Tis the season for giving. When gathering with friends, colleagues, neighbors and family this time of year it’s always nice to bring a little something to let others know you care. Homemade gifts from the kitchen are always a hit, but if you don’t have any go-to ideas, never fear. For this week’s Heinen’s 4PMPanic, I’m sharing a few of my favorite ways to top Chocolate Bark for a gift that’s festive, fun and filled with flavor!
I’ve made several edible gifts over the years. Chocolates, caramels, cookies, salts, herb blends. This year I needed something delicious that was simple to make. I decided to make a modern twist on fruit cake with Fruit Cake Chocolate Bark. There’s actually no cake involved, just a nod to the fruitcake with the combination of fruits and nuts nestled into a layer of rich chocolate.
Once you get started making chocolate bark it’s easy to get silly with it. For another batch, I used white chocolate and a few candy decorations to make melted snowman bark.
Then I decided to give freeze-dried raspberries, that I happened to have in my pantry…why they were there I do not know, but they are pretty with sliced almonds on the white chocolate.
Really delicious bark depends on good chocolate, so spring for the best you can afford.
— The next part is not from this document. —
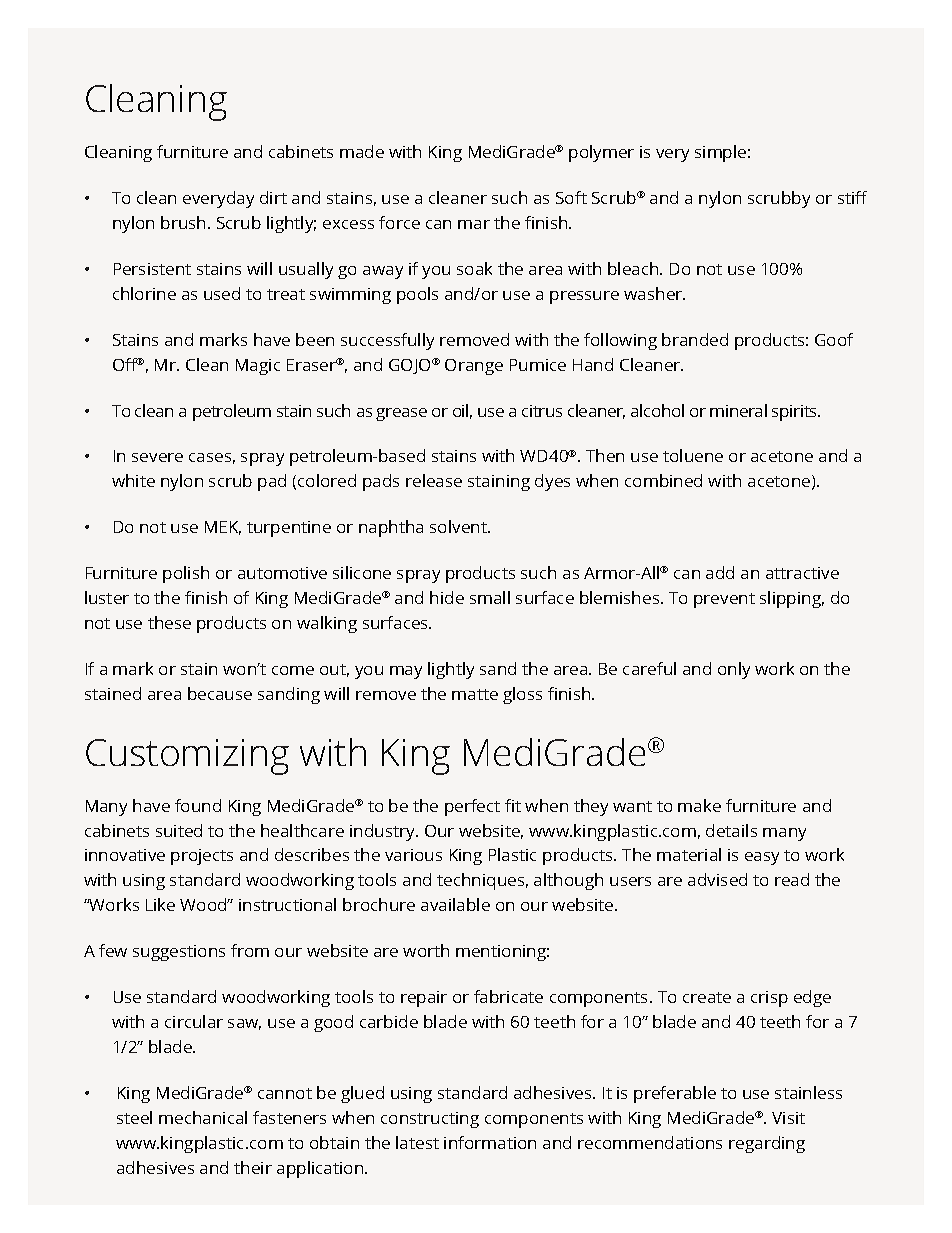  What do you see at coordinates (455, 904) in the screenshot?
I see `available` at bounding box center [455, 904].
Use about a pound of dark, milk or white chocolate; avoid chips, which have additives.
Finely chop the chocolate and melt it in a microwave or double-boiler. For best results, consider tempering, a controlled melting method that yields “snappier” bark. Spread chocolate on parchment paper and top as desired. Let bark set up in a cool room. In a pinch, you can put it in the fridge but remember chocolate and water do not mix well. You’ll want to avoid condensation. Break or chop into bite-size or bar-sized pieces. Package in a pretty bag or box and send one out to the bus driver, postal worker, neighbors or teachers…anyone you want to make smile.
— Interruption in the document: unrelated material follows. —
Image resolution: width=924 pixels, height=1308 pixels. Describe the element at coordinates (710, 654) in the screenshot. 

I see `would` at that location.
I’ve topped mine with a fruitcake-inspired mix (pistachios + dried cherries+dried cranberries+dried apricots+golden raisins+chopped macadamia nuts+pepitas+a sprinkle of flake salt).
Be sure to make a little extra so when company stops in you can throw together a quick dessert plate. This one was a quick throw-together.
Bark Topping Inspiration
- The Campfire (smoked almonds + crushed dried ancho pepper)
- The Turtle (caramel nibs—found in the baking aisle— + toasted pecans)
- The Macaroon (toasted shredded coconut + toasted slivered almonds + sea salt)
- The Christmas Tree (dried orange-flavor cranberries + pistachios)
- The Gingerbread House (gingerbread cookies + crystallized ginger)
- The Berry Patch (freeze-dried raspberries + toasted sliced almonds)
- The Snack Aisle (pretzel twists + ridged potato chips + peanuts)
Tips for Tempering Your Chocolate
A word on tempering your chocolate. Have you ever melted chocolate and dipped something into it only to find it either didn’t harden or there were blotchy marks on the chocolate surface the next day? Well, If you don’t re-temper the chocolate when you melt it for candy, it will set up softer, have a matte appearance and might get pale blotches (bloom) on the surface after a couple of days. (Bloom is edible, just not pretty.)
My solution: Melt the chocolate very slowly. It’s a little tedious but worth the effort for special projects.
- Place 1 pound of finely chopped chocolate in a 4-cup glass measuring cup, glass pie plate or 1 1⁄2-quart glass mixing bowl.
- Put it in the microwave for 1 minute.
- Take it out and stir it.
- Put it back into the microwave for 20 seconds and stir again.
- Repeat this process until the chocolate is melted.
- The last time you take it out stir it vigorously to lower the temp just a bit to keep it between 100° to 110°.
- DO NOT spray the parchment with any nonstick spray. You will make a mess and potentially ruin your chocolate. Don’t worry the chocolate will not stick to the parchment once hardened.
Hope you have as much fun making it as your friends will have receiving it.